Before Mestizaje PDF

Author: Ben Vinson III

Publisher: Cambridge University Press

Published: 2018

Total Pages: 317

ISBN-13: 1107026431

DOWNLOAD EBOOK →

This book deepens our understanding of race and the implications of racial mixture by examining the history of caste in colonial Mexico.

Exquisite Slaves

Exquisite Slaves PDF

Author: Tamara J. Walker

Publisher: Cambridge University Press

Published: 2017-07-03

Total Pages: 243

ISBN-13: 1316033554

DOWNLOAD EBOOK →

In Exquisite Slaves, Tamara J. Walker examines how slaves used elegant clothing as a language for expressing attitudes about gender and status in the wealthy urban center of eighteenth- and nineteenth-century Lima, Peru. Drawing on traditional historical research methods, visual studies, feminist theory, and material culture scholarship, Walker argues that clothing was an emblem of not only the reach but also the limits of slaveholders' power and racial domination. Even as it acknowledges the significant limits imposed on slaves' access to elegant clothing, Exquisite Slaves also showcases the insistence and ingenuity with which slaves dressed to convey their own sense of humanity and dignity. Building on other scholars' work on slaves' agency and subjectivity in examining how they made use of myriad legal discourses and forums, Exquisite Slaves argues for the importance of understanding the body itself as a site of claims-making.

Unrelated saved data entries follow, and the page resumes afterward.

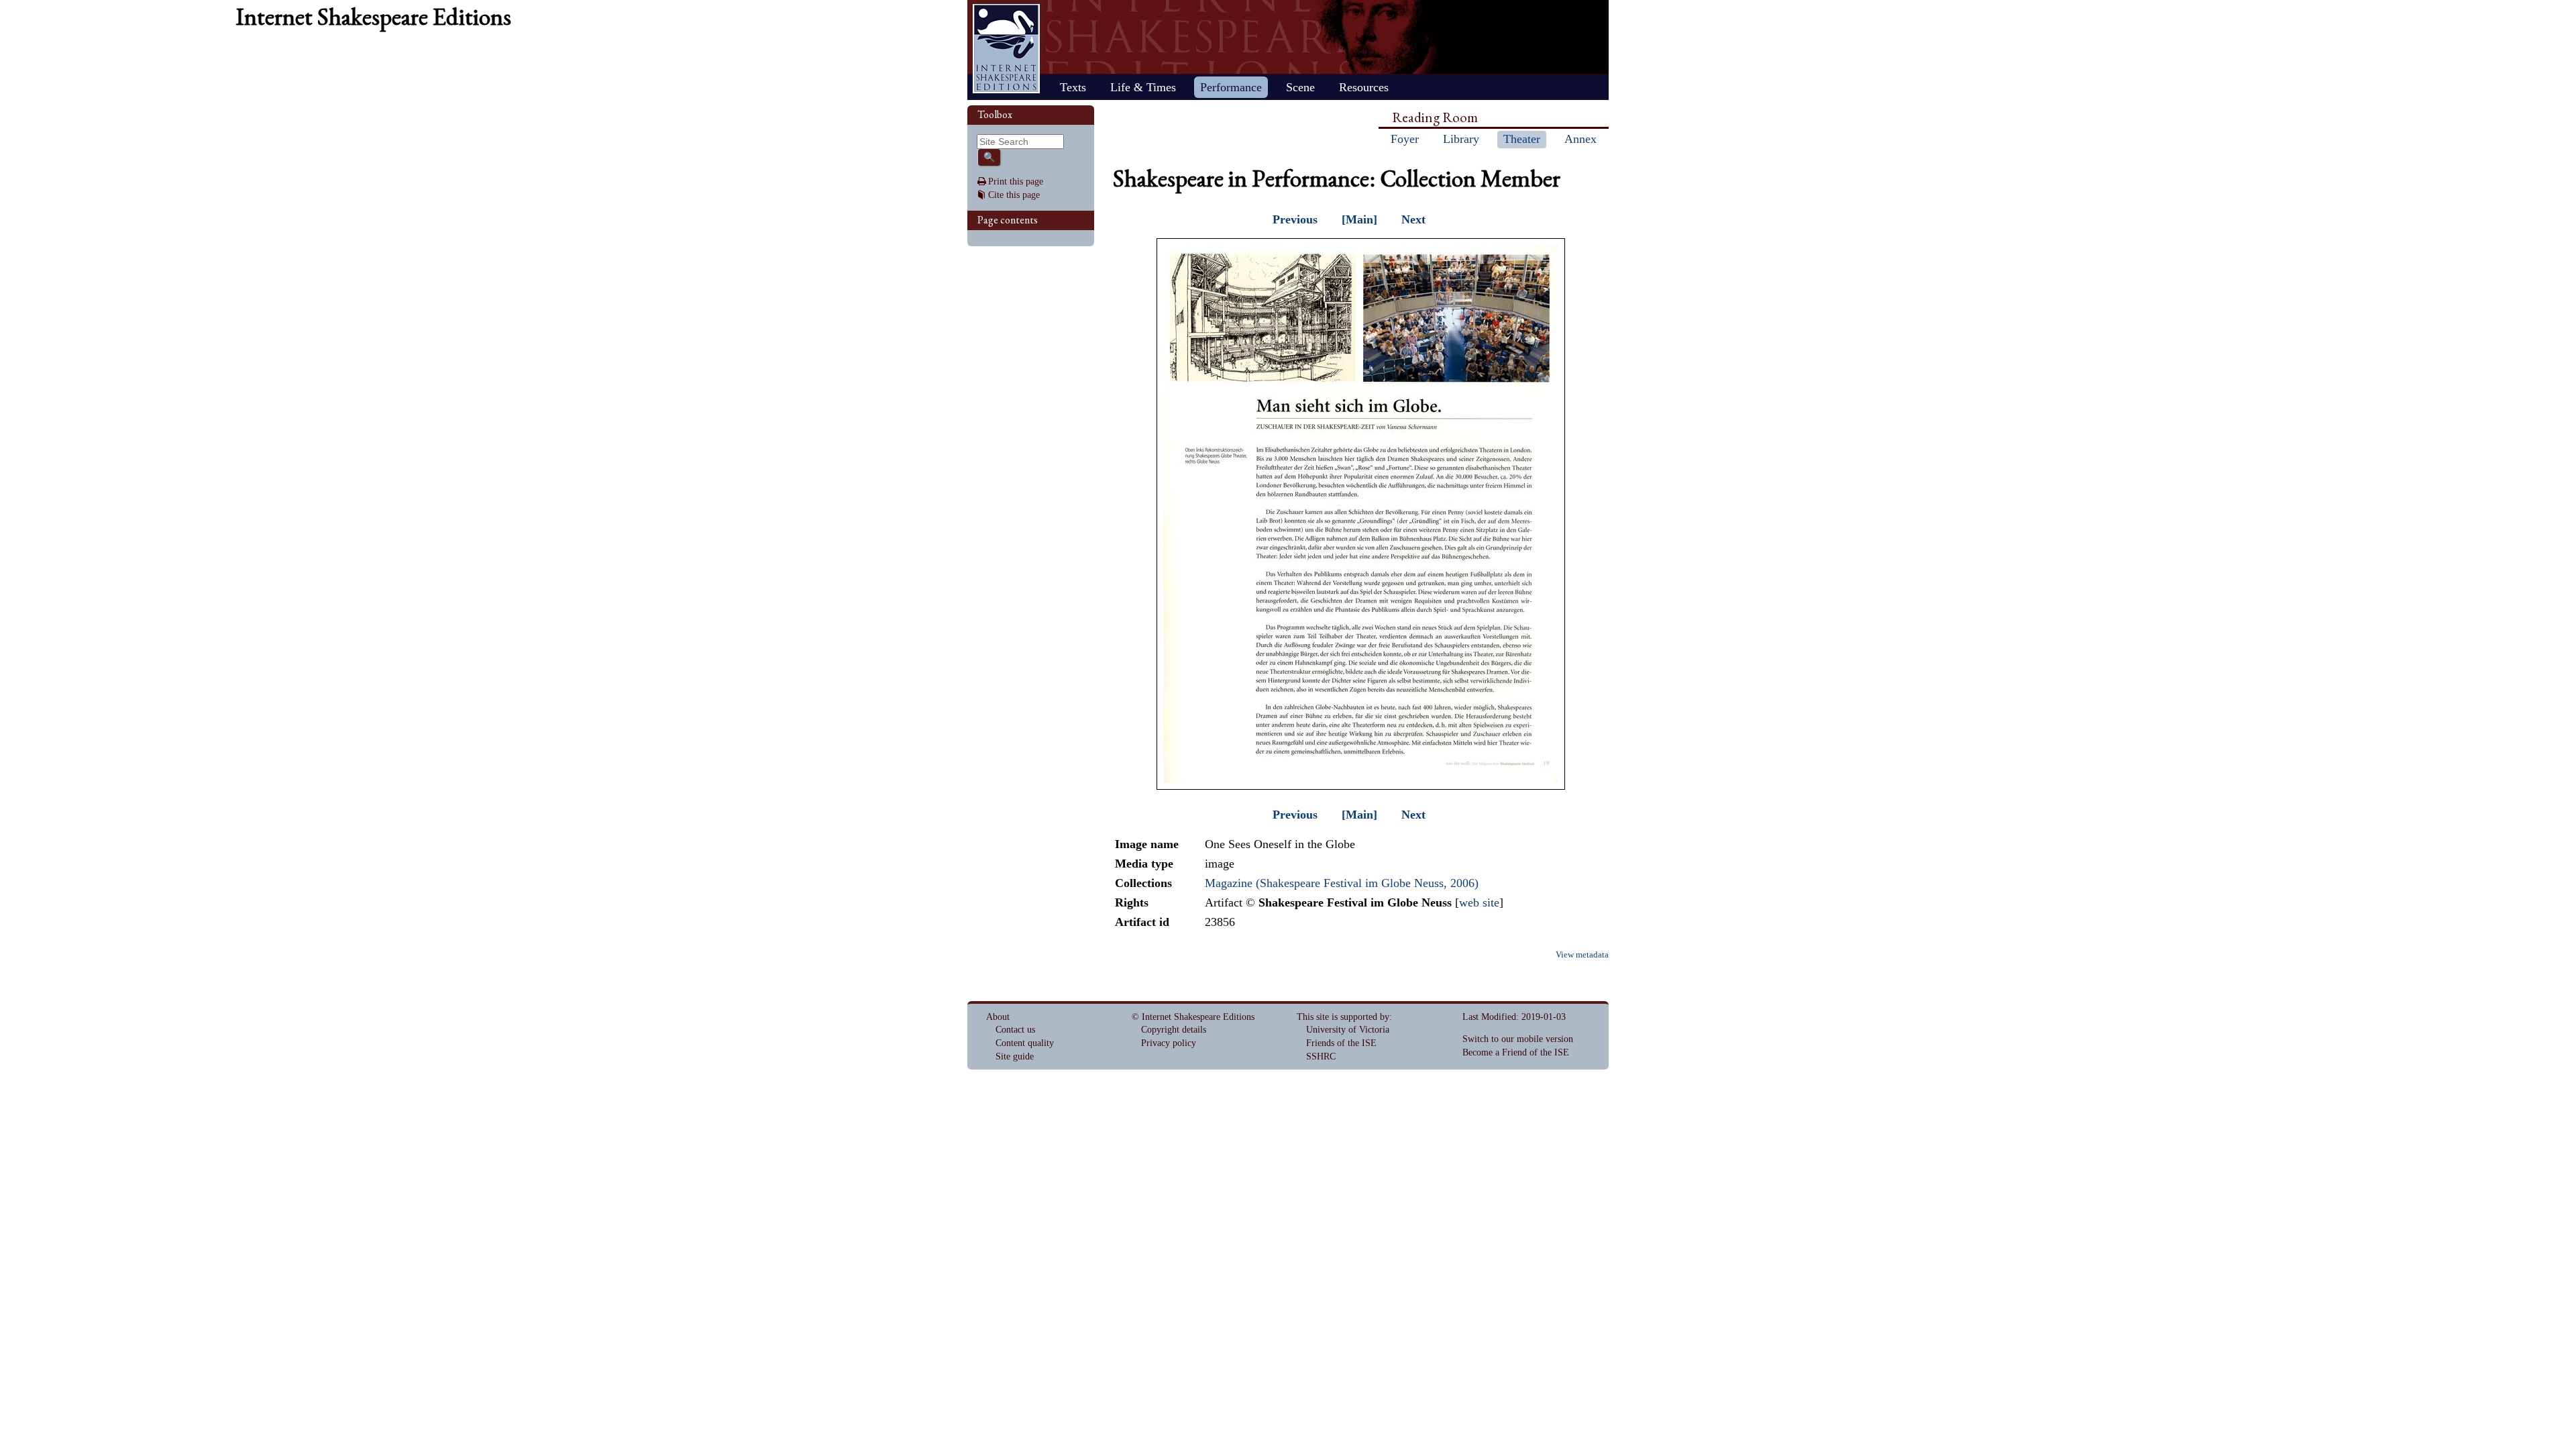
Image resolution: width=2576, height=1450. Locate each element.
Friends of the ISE (1341, 1043)
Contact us (1015, 1030)
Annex (1580, 139)
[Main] (1359, 219)
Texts (1073, 87)
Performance (1231, 87)
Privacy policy (1168, 1043)
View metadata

Africans in Colonial Mexico

Africans in Colonial Mexico PDF

Author: Herman L. Bennett

Publisher: Indiana University Press

Published: 2005-02-23

Total Pages: 289

ISBN-13: 025321775X

DOWNLOAD EBOOK →

From secular and ecclesiastical court records, Bennett reconstructs the lives of slave and free blacks, their regulation by the government and by the Church, the impact of the Inquisition, their legal status in marriage and their rights and obligations as Christian subjects.

Finding Afro-Mexico

Finding Afro-Mexico PDF

Author: Theodore W. Cohen

Publisher: Cambridge University Press

Published: 2020-05-07

Total Pages: 572

ISBN-13: 1108671179

DOWNLOAD EBOOK →

In 2015, the Mexican state counted how many of its citizens identified as Afro-Mexican for the first time since independence. Finding Afro-Mexico reveals the transnational interdisciplinary histories that led to this celebrated reformulation of Mexican national identity. It traces the Mexican, African American, and Cuban writers, poets, anthropologists, artists, composers, historians, and archaeologists who integrated Mexican history, culture, and society into the African Diaspora after the Revolution of 1910. Theodore W. Cohen persuasively shows how these intellectuals rejected the nineteenth-century racial paradigms that heralded black disappearance when they made blackness visible first in Mexican culture and then in post-revolutionary society. Drawing from more than twenty different archives across the Americas, this cultural and intellectual history of black visibility, invisibility, and community-formation questions the racial, cultural, and political dimensions of Mexican history and Afro-diasporic thought.